HOEDSPRUIT ENDANGERED SPECIES CENTRE (HESC)
The Hoedspruit Endangered Species Centre strives to support the welfare and conservation of endangered animal species and provides amongst others a specialised facility for rhinos.
About the Rescued Rhinos at HESC
HESC has become a trusted facility to provide rehabilitation to victims of rhino poaching, as well as care for orphaned rhinos, due to their mothers falling victim to rhino poachers.
The centre has provided support in rescue operations, which includes relocation and care of orphaned, traumatised and injured rhinos through the act of poaching.
HESC, together with Saving the Survivors and leading wildlife veterinarian Dr. Peter Rogers have been instrumental in successful and groundbreaking research into the treatment of survivors of rhino poaching. They have successfully treated and saved the lives of four survivors, two of which have already been released back into the wild.
Many rhino calves have also been cared for at HESC through their crucial early months and years and brought closer to the point of independence.
At such a critical time in the species survival, saving every individual rhino becomes essential to ensure that we protect and conserve the genetic viability of the species. It is crucial that wounded & orphaned rhinos get a second chance, whatever the cost.
Our Objectives for supporting Rescued Rhinos
- The treatment and care of survivors of rhino poaching and orphaned rhinos due to rhino poaching
- The rehabilitation and release of rhinos back into the wild (prospective destinations must exhibit sound environmental and conservation management policies).
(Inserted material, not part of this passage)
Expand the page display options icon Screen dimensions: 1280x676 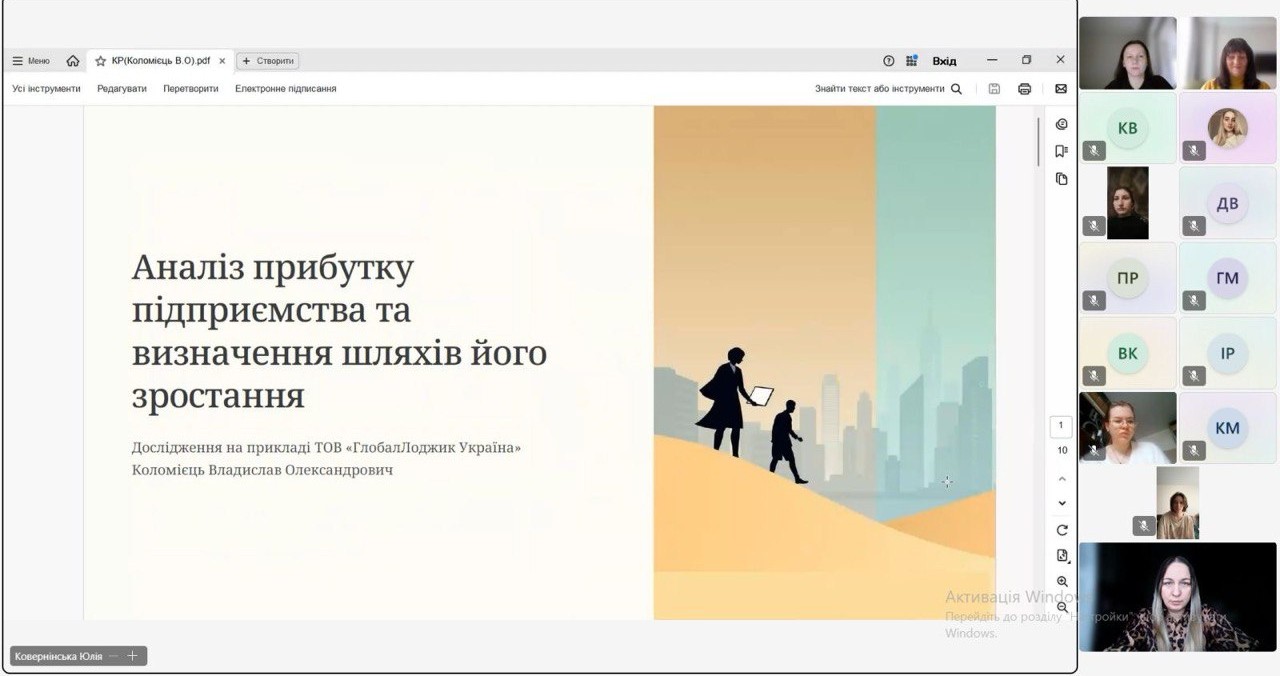tap(1062, 556)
- The promotion of scientific research and development relating to rhino conservation.
- The education of learners, students and the general public in respect of the many fallacies that surround the medicinal value of rhino horn, and the far-reaching effects of the atrocity of rhino poaching.
- The survival of the species.
Injured and Traumatized Rhinos
HESC’s expertise lies in their team of dedicated curators, veterinarians and specialists from Onderstepoort (University of Pretoria), earned on the back of years of actual practice in the field.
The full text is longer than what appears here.